VALLEJO. El otro César, el gran César Vallejo (1892), como el mismo dice nació un día que Dios estuvo enfermo. Provinciano y pobre, experimentó muy joven 112 días de prisión por alterar el orden público, lo que marca su ruta de solidaridad con los de abajo. Militante comunista, visita tres veces la Unión Soviética y se enfrasca en una defensa frontal del lado de la República Española, cuyo trágico desenlace lo registra en su clásico España, aparta de mí este cáliz. Contrariamente a Moro, Vallejo alcanza notoriedad temprana cuando publica a sus 27 años, Los heraldos negros y a sus 30, Trilce.
Los dos césares habitan París en el mismo periodo pero no se cruzan porque cada cual tiene un sendero de vida diferente y, en mi criterio, arrastran hasta la capital francesa las brechas sociales que existían en el Perú de antaño. Como Moro, Vallejo también canta a la lluvia: “Me moriré en París, con aguacero / un día del cual tengo ya el recuerdo/ Me moriré en París —y no me corro— / tal vez un jueves, como es hoy, de otoño…”

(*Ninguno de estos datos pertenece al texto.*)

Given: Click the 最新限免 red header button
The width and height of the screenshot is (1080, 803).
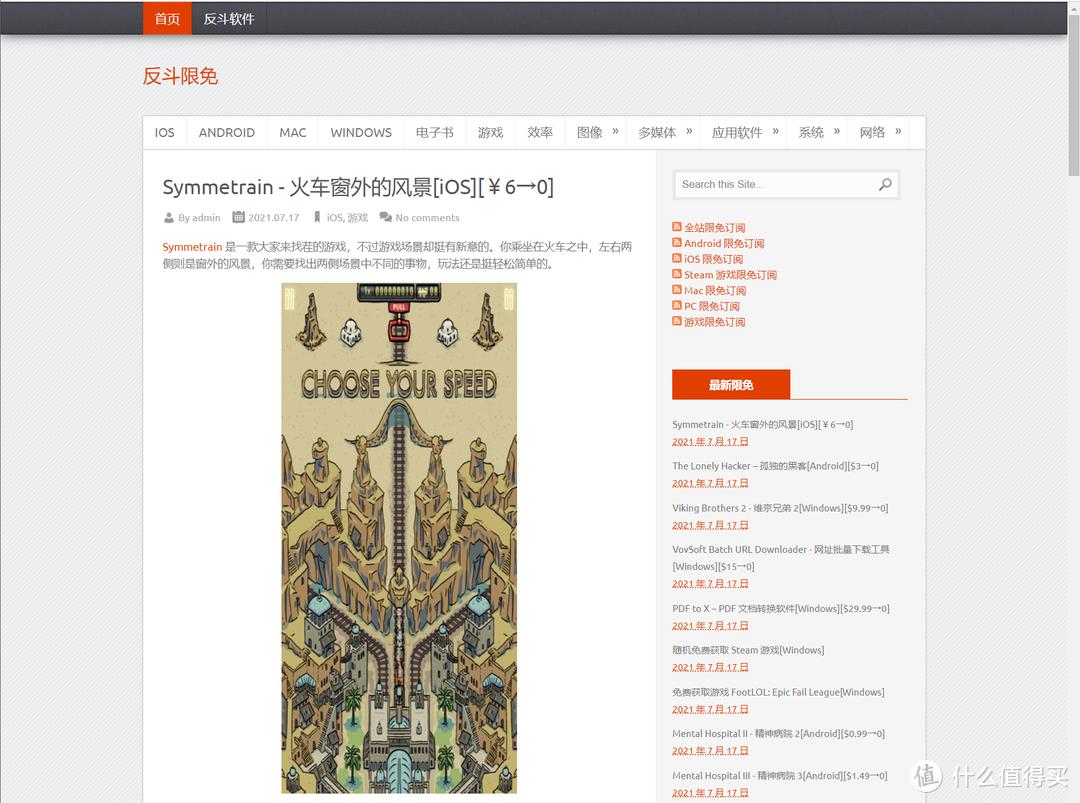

Vallejo murió en la clínica del Boulevard de Arago, con la lluvia del Viernes Santo 24 de marzo de 1938. Sus restos reposan en el cementerio parisino de Montparnase, bajo una lápida que dice: He nevado tanto, para que duermas, recuerdo de su viuda Georgette quien, con ayuda de André Coyné, recogió póstumamente su obra poética que lo catapulta como la referencia más elevada de la poesía latinoamericana del siglo pasado.
Como se anota, el intercambio no planeado de exilios a ambos costados del Atlántico provoca “la fascinación mutua que se alimenta de ecos y de discordancias”, pero que arroja el saldo positivo que se refleja en las obras maestras fabricadas por estos y aquellos vagabundos por los paraísos imaginarios que los unos encuentran en Europa y los otros en la América Latina.